Le mouvement 2026 est marqué par l’application du nouveau référentiel emploi basé sur les emplois réels disponibles (ETP) plutôt que jusqu’alors sur les emplois autorisés par le Parlement à travers la Loi de finances (TAGERFiP).
Ce nouveau référentiel conduit de fait à supprimer les postes vacants. Avant, il existait des postes vacants, pourtant financés par le Parlement, puisque l’administration ne s’était pas donnée tous les moyens pour recruter des effectifs à hauteur de ces vacances.

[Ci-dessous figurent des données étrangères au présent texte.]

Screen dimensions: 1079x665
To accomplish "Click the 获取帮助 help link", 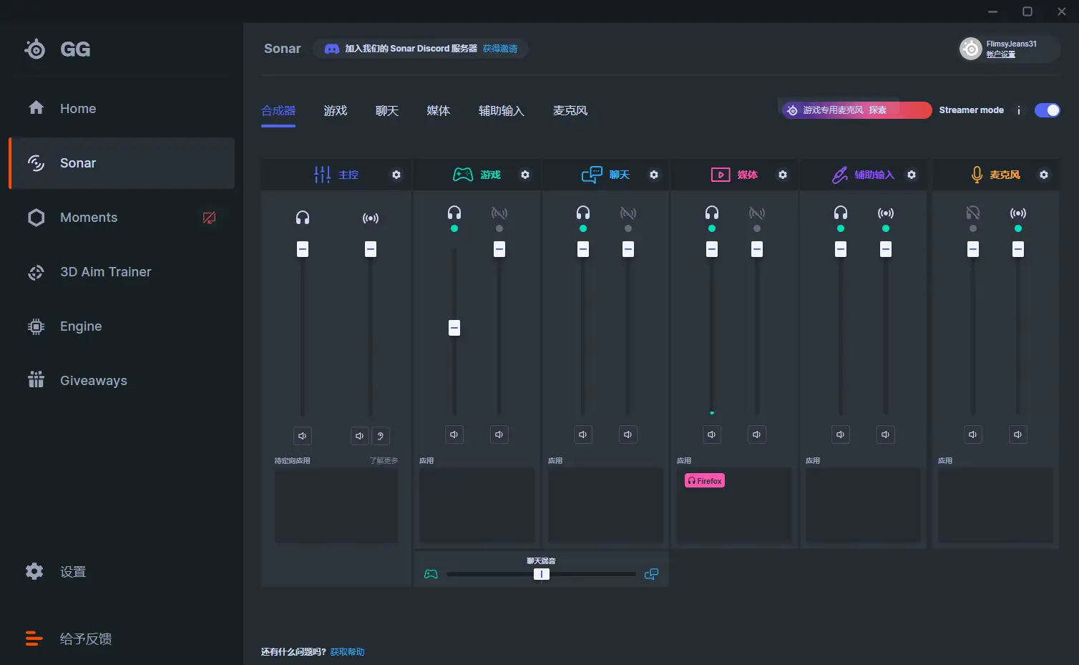I will (347, 652).
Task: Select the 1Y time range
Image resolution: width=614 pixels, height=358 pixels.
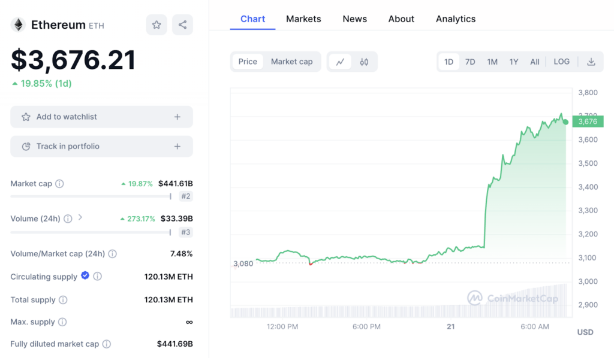Action: coord(513,62)
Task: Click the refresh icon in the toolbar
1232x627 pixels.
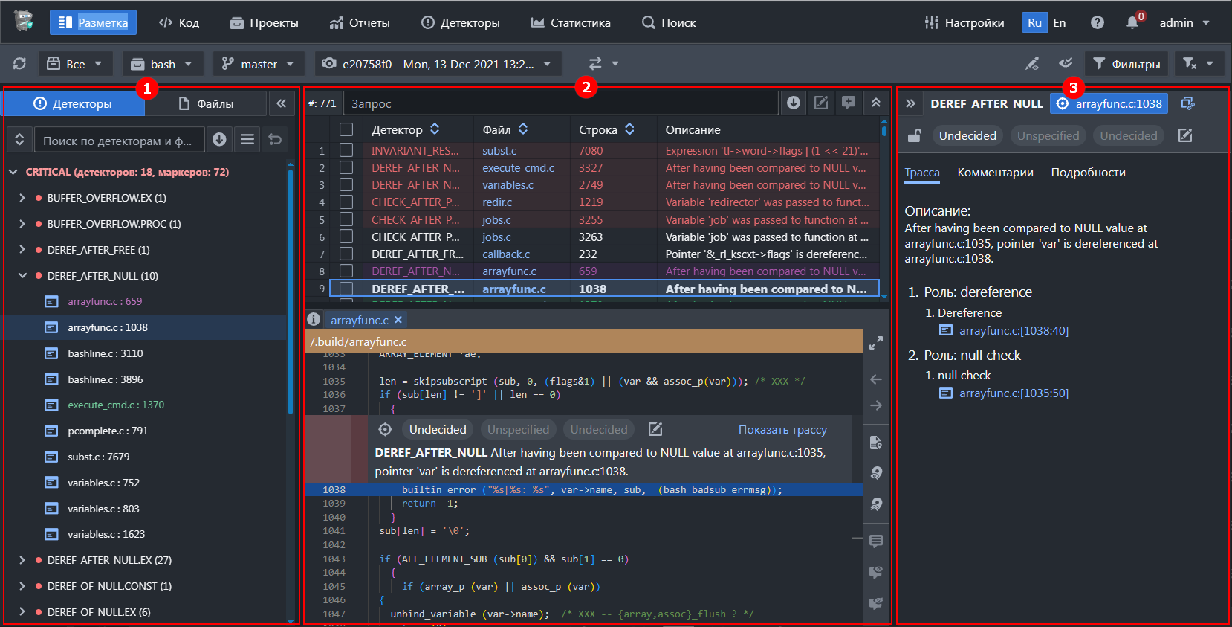Action: coord(20,64)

Avec la nouvelle méthode d’allocation des emplois, plutôt que chercher à recruter à hauteur des postes vacants, l’administration a fait le choix de les supprimer, et de répartir ceux qui restent entre les directions.
L’impact est différent selon les catégories A, B ou C.
Malgré un bilan plus que mitigé suite à la mise en place du mouvement local des A au choix et au fil de l’eau, la DGFiP persévère et a ainsi modifié les termes des lignes directrices : « S'agissant de la catégorie A, et plus particulièrement de l'encadrement supérieur et des affectations locales des inspecteurs, le recrutement au choix doit permettre d'assurer une plus forte adéquation entre le profil du cadre recruté et les compétences requises. »
La DGFiP n’est jamais à court d’idées pour masquer les conséquences de sa calamiteuse gestion des effectifs depuis de nombreuses années.
Les contrôleurs et inspecteurs ayant demandé et obtenu une mutation nationale ont l'information sur Mouv RH depuis ce matin. La publication sur Ulysse n'aura lieu qu'à 9h demain matin (30 avril).